▶ Source material:
***

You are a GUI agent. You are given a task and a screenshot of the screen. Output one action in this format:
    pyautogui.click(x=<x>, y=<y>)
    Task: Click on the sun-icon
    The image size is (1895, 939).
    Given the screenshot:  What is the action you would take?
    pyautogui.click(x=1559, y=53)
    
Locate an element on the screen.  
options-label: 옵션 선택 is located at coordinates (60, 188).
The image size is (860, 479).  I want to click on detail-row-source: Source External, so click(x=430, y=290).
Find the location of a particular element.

***

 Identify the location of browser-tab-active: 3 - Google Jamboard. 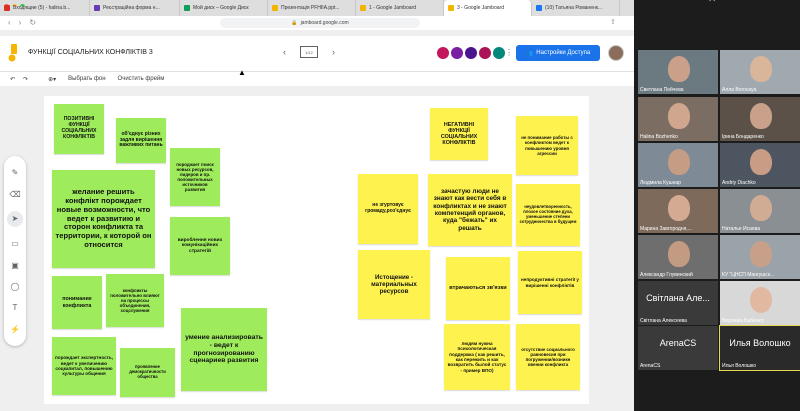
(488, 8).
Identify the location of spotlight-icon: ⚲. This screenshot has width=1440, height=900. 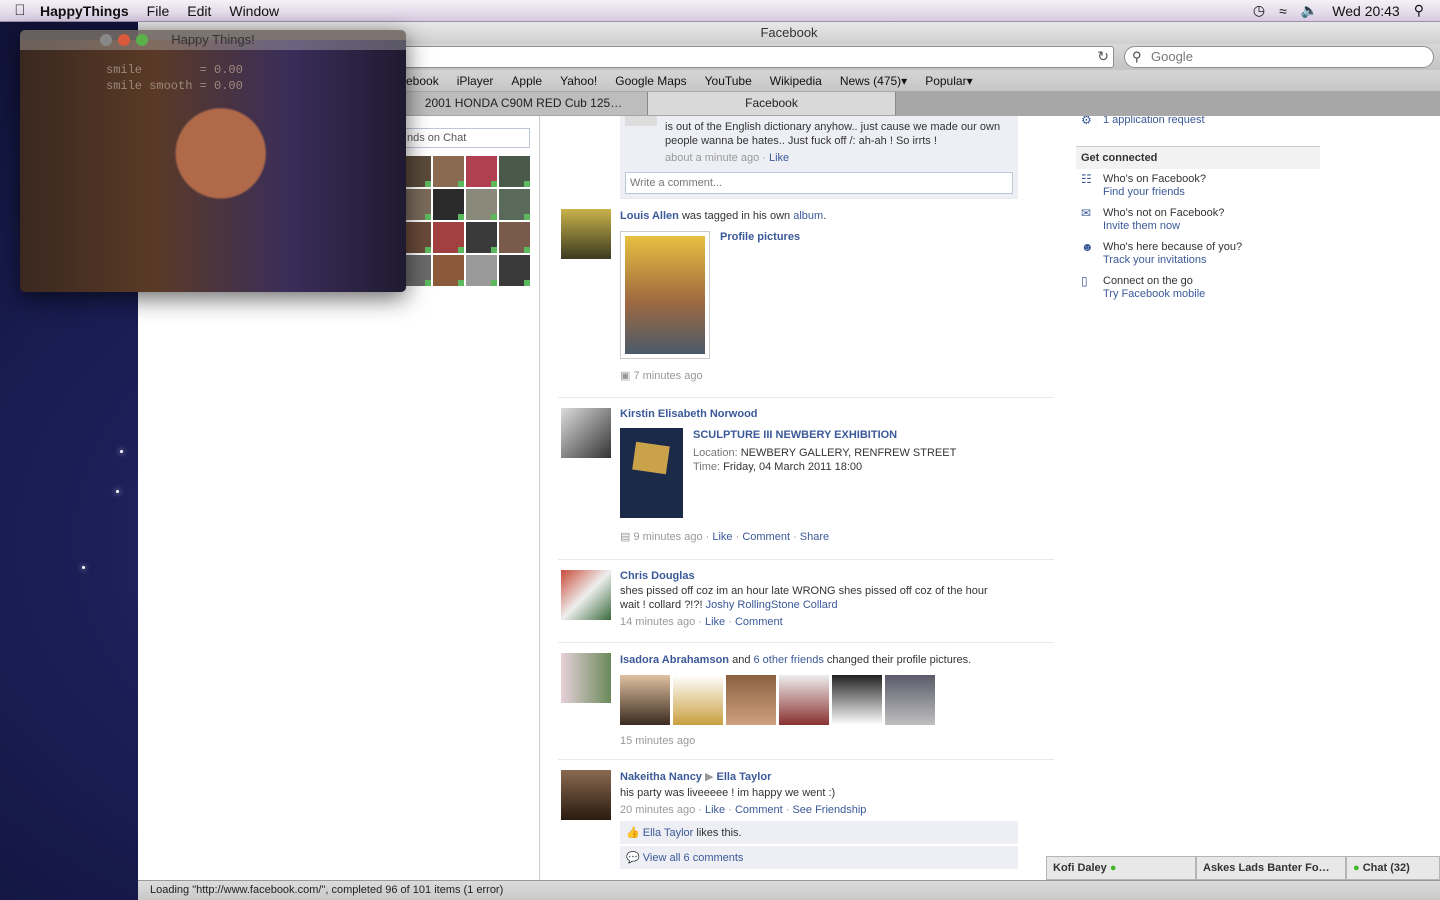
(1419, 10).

***

▶ Problem to solve:
Duplicate everything from the line containing "The image size is (860, 479)." down to the line containing "Find the location of a particular element.", both included, and nothing else.

▶ Written response:
The image size is (860, 479).  I want to click on detail-row-source: Source External, so click(x=430, y=290).
Find the location of a particular element.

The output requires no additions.